* **What you are asked to do**
From the records below, extract only the lines running from the line with "Sort By (44, 53)" to the line with "Contact (11, 2507)", both lines included, reproducing them exactly.

* **Data records**
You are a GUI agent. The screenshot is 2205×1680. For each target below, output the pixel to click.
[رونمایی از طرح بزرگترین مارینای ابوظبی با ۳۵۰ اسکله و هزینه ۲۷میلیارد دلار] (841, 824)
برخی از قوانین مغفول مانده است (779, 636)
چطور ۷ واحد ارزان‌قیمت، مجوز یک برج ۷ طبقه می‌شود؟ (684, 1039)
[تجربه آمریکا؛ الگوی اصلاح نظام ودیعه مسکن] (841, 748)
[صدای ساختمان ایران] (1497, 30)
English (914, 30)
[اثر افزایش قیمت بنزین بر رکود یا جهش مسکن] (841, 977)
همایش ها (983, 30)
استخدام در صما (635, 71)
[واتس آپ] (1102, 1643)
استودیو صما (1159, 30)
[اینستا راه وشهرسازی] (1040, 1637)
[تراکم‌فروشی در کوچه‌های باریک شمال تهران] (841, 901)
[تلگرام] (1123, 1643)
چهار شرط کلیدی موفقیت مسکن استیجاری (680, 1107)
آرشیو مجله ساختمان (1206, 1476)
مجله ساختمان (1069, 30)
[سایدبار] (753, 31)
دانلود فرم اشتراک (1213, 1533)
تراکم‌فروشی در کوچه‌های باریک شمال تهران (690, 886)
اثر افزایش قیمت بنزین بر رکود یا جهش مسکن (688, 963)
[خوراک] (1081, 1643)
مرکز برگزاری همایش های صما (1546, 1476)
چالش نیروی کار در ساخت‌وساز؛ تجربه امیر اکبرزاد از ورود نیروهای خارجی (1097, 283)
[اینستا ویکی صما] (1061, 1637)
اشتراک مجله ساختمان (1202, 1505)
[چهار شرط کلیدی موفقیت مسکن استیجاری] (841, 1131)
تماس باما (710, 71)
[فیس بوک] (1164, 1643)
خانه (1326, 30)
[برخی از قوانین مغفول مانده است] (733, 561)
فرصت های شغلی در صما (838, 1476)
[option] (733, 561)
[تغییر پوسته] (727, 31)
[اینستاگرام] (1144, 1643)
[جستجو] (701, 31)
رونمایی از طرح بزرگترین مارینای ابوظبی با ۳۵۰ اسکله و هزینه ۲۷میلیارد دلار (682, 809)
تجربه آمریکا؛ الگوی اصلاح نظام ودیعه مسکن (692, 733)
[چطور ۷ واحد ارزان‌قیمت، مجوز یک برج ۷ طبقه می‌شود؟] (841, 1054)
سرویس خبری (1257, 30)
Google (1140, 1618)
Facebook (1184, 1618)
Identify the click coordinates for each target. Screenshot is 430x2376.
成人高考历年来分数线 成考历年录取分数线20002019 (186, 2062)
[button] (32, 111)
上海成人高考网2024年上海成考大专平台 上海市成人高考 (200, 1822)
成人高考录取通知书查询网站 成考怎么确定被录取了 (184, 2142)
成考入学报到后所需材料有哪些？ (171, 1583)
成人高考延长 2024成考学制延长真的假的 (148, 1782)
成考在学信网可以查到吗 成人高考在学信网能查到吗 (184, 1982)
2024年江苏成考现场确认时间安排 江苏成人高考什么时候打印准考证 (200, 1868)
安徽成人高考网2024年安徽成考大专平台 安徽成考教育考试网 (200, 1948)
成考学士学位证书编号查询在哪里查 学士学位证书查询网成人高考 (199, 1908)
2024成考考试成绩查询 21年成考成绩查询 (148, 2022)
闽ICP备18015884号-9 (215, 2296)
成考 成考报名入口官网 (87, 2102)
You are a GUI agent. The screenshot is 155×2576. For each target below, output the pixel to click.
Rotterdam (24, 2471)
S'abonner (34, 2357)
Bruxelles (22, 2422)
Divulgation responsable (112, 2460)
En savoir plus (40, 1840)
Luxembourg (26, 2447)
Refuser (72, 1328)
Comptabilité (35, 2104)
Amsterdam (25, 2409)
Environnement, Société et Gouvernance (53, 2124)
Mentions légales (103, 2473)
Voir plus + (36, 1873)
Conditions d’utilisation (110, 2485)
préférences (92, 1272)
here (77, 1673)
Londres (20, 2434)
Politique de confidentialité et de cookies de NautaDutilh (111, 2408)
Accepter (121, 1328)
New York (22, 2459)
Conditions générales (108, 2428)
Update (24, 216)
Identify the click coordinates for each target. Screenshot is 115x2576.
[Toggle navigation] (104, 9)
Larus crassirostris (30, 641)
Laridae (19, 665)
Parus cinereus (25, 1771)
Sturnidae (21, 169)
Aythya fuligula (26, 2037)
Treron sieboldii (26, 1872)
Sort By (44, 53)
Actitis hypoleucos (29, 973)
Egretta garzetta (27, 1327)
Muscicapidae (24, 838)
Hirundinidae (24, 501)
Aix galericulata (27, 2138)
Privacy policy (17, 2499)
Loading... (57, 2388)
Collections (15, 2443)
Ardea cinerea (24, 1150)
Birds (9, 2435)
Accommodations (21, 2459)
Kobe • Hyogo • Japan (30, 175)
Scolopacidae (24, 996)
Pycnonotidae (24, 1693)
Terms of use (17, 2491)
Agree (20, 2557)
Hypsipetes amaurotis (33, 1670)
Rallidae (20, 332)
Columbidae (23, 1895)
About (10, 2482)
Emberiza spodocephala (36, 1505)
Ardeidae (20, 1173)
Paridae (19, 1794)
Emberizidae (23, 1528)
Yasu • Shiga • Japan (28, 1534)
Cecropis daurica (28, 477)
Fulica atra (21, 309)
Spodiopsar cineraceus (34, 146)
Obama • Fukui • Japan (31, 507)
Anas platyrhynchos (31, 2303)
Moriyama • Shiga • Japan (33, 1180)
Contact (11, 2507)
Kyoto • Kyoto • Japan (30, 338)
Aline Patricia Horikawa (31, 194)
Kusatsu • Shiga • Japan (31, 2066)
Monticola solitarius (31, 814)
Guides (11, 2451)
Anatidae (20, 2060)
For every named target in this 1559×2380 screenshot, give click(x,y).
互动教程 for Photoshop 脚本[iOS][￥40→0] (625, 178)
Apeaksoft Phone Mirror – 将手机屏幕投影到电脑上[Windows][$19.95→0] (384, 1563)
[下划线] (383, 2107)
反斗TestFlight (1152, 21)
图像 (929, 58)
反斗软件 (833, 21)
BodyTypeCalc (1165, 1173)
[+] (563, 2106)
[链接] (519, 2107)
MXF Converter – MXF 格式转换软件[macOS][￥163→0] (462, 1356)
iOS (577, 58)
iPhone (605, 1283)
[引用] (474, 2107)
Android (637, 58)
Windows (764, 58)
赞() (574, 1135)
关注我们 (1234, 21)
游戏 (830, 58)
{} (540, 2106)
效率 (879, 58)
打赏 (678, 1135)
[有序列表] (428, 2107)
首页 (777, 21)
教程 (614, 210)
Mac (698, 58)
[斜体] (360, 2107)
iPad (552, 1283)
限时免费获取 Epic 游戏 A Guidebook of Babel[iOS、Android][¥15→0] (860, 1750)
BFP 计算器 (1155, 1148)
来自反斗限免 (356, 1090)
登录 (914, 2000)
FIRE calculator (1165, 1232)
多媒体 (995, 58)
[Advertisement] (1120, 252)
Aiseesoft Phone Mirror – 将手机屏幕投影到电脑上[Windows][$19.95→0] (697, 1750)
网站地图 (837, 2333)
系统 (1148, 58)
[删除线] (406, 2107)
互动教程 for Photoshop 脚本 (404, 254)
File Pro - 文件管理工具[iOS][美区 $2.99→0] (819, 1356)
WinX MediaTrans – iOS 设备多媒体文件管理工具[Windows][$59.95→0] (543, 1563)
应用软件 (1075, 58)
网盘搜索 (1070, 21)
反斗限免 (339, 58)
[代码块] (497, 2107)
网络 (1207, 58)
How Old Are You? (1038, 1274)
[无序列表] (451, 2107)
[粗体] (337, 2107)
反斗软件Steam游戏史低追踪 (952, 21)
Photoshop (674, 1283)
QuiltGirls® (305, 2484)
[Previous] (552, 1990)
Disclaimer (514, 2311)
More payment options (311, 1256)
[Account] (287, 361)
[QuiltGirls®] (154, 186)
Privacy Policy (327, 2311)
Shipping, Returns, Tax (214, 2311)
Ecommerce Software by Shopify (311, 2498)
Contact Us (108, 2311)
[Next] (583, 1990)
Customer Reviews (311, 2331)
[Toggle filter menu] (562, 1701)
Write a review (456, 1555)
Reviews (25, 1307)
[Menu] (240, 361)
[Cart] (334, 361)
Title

* **Solution for this problem**
Sort By (44, 53)
Actitis hypoleucos (29, 973)
Egretta garzetta (27, 1327)
Muscicapidae (24, 838)
Hirundinidae (24, 501)
Aix galericulata (27, 2138)
Privacy policy (17, 2499)
Loading... (57, 2388)
Collections (15, 2443)
Ardea cinerea (24, 1150)
Birds (9, 2435)
Accommodations (21, 2459)
Kobe • Hyogo • Japan (30, 175)
Scolopacidae (24, 996)
Pycnonotidae (24, 1693)
Terms of use (17, 2491)
Agree (20, 2557)
Hypsipetes amaurotis (33, 1670)
Rallidae (20, 332)
Columbidae (23, 1895)
About (10, 2482)
Emberiza spodocephala (36, 1505)
Ardeidae (20, 1173)
Paridae (19, 1794)
Emberizidae (23, 1528)
Yasu • Shiga • Japan (28, 1534)
Cecropis daurica (28, 477)
Fulica atra (21, 309)
Spodiopsar cineraceus (34, 146)
Obama • Fukui • Japan (31, 507)
Anas platyrhynchos (31, 2303)
Moriyama • Shiga • Japan (33, 1180)
Contact (11, 2507)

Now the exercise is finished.